**Excerpt to read**

From owner-freebsd-questions  Tue Apr 25 17:56:22 1995
Return-Path: questions-owner
Received: (from majordom@localhost)
          by freefall.cdrom.com (8.6.10/8.6.6) id RAA26693
          for questions-outgoing; Tue, 25 Apr 1995 17:56:22 -0700
Received: from cs.weber.edu (cs.weber.edu [137.190.16.16])
          by freefall.cdrom.com (8.6.10/8.6.6) with SMTP id RAA26682
          for <freebsd-questions@FreeBSD.org>; Tue, 25 Apr 1995 17:56:13 -0700
Received: by cs.weber.edu (4.1/SMI-4.1.1)
	id AA03107; Tue, 25 Apr 95 18:48:43 MDT
From: terry@cs.weber.edu (Terry Lambert)
Message-Id: <9504260048.AA03107@cs.weber.edu>
Subject: Re: Discussion about mgetty...
To: gert@greenie.muc.de (Gert Doering)
Date: Tue, 25 Apr 95 18:48:43 MDT
Cc: timb@thud.cdrom.com, freebsd-questions@FreeBSD.org, neko@greenie.muc.de,
        knarf@nasim.cube.net, mgetty@muc.de
In-Reply-To: <m0s3sQM-00003KC@greenie.muc.de> from "Gert Doering" at Apr 25, 95 11:45:37 pm
X-Mailer: ELM [version 2.4dev PL52]
Sender: questions-owner@FreeBSD.org
Precedence: bulk

> some kind soul forwarded this to me, and I feel I simply have to react,
> because some statements in this mail concerning mgetty where blatantly
> wrong, and I feel somewhat attacked by statements like "mgetty is bad", if
> in the same mail the author shows that he doesn't know much about mgetty's
> inner workings.

It wasn't intended as an attack, it's just that there seems to be a
trade between dialout capability and mgetty capabilities.

I'm more than willing to discuss any of this; the problems I see in
mgetty and which I reported in the posting are primarily the result
of mgetty trying to solve a problem for which OS support should exist
but doesn't.  The problems aren't directly attributable to mgetty itself,
although it suffers from them as a result of the OS deficiencies.


> > The modem should "reset as if powered of and turned on on an on-to-off
> > transition of DTR from the computer".
> > 
> > On modern Hayes modems, this is AT&D2.
> 
> Ummm... not really. Reset-as-if-power-cycle is usually &D3. &D2 is usually
> only "hang up and return to command mode".

I screwed this one up.  It was retracted in a followup posting; I was
looking at a multimodem 224E manual when quoting this, and it wasn't
quite hayes compatible.

> > The practical effect of the /dev/cua0/cua1 device will be the setting
> > of the terminal modes HUPCL and -CLOCAL; you should log in through the
> > modem and type "stty -a" to make sure these settings are present.
> 
> Well, many (that is, *all I know of*) getty programs set the termio(s)
> values to something sane anyway. It's getty's purpose to set them, not to
> rely on some driver defaults.

Most drivers do templating, and the templating in BSD modem control
drivers in a traditional (ie: Sun) implementation sets these flags.  Most
of the gettytab definitions don't permit these settings to be changed.

That the current BSD drivers hybrid the templating they do is either
attributable to design issues that are still not addressed in BSD, or
design decisions on the part of the driver writer.  I don't agree with
all of them.

**Required work**
In the mgetty message, which modem manual was the writer looking at when quoting the AT&D2 setting? The listing plays no part in this.

**Data section**
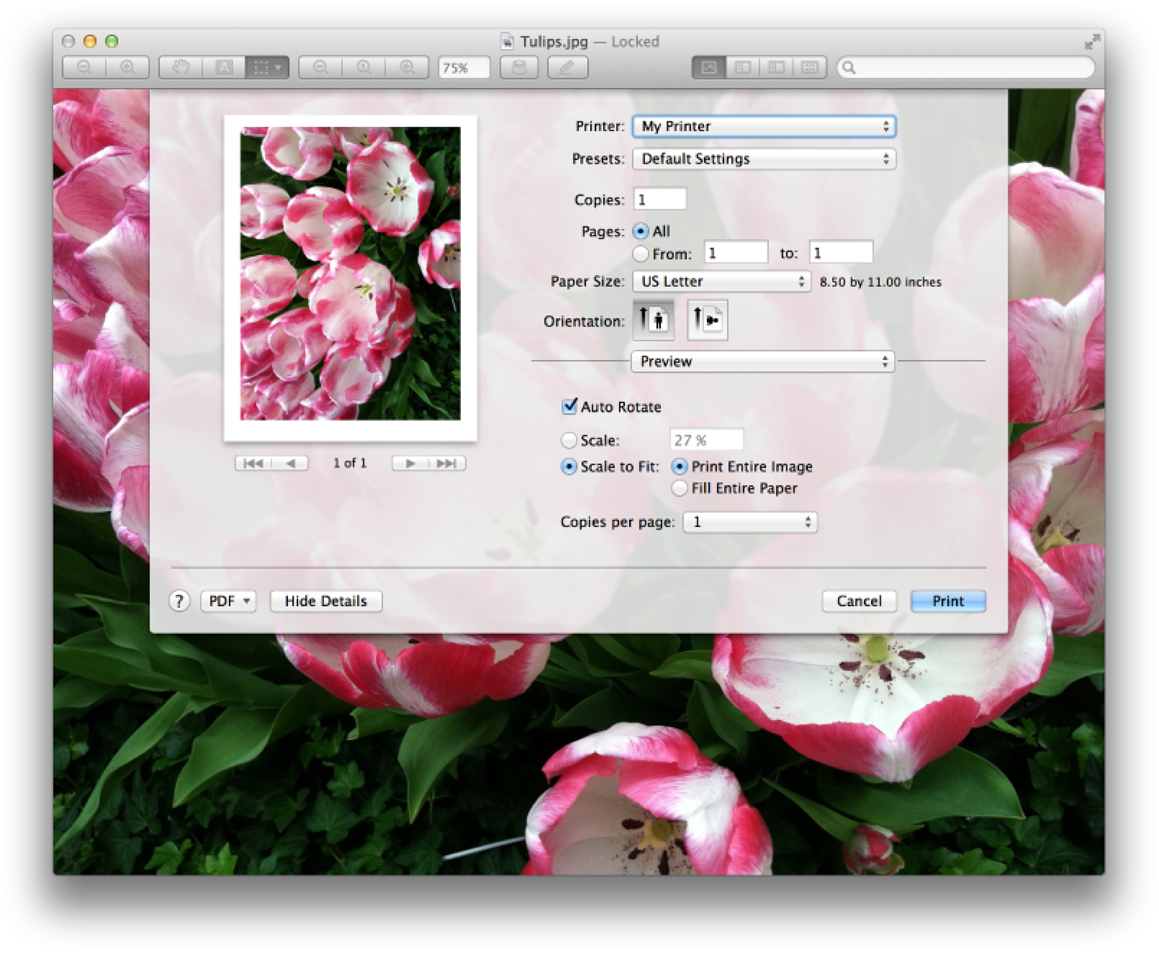Click the Copies input field
The width and height of the screenshot is (1159, 953).
[x=659, y=200]
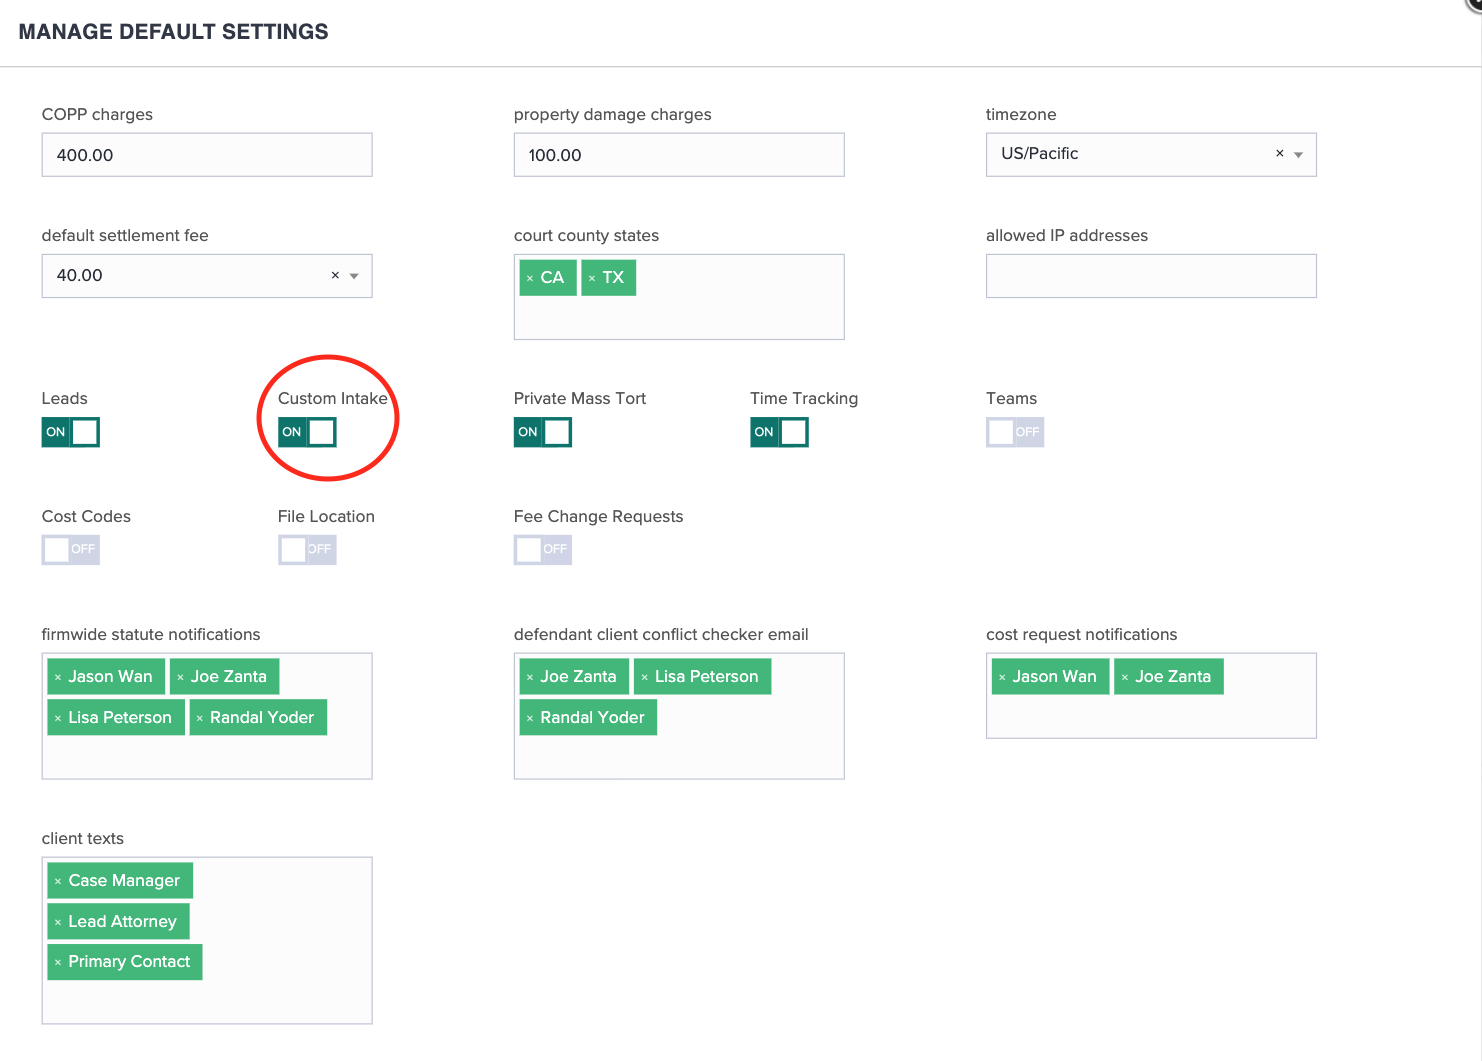The height and width of the screenshot is (1061, 1482).
Task: Clear the default settlement fee value
Action: [335, 275]
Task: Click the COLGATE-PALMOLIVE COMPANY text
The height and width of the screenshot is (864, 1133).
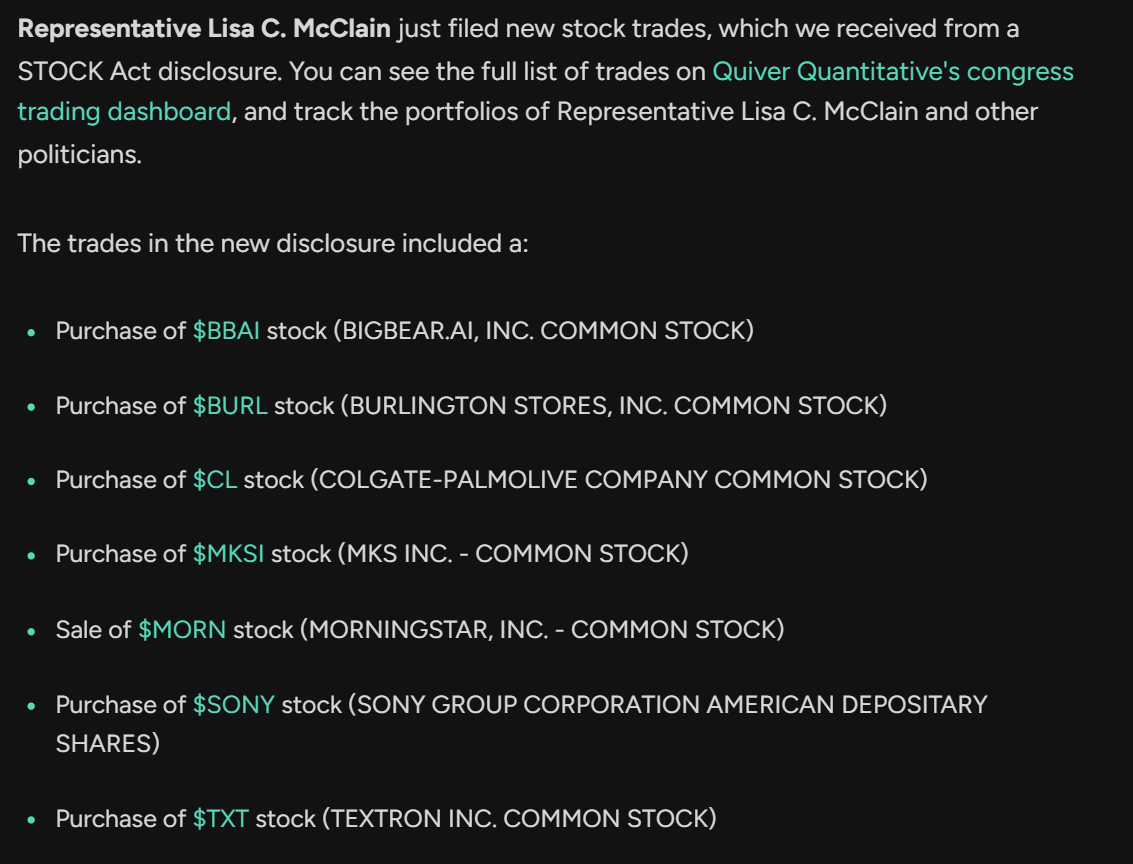Action: (512, 480)
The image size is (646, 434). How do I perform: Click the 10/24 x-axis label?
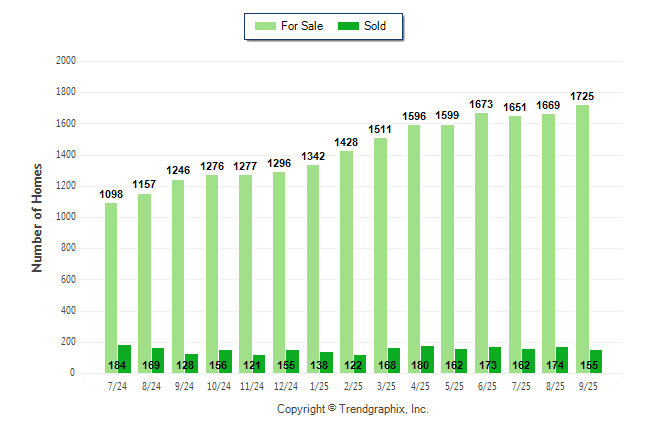218,386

**Answer**
A multimodem 224E manual.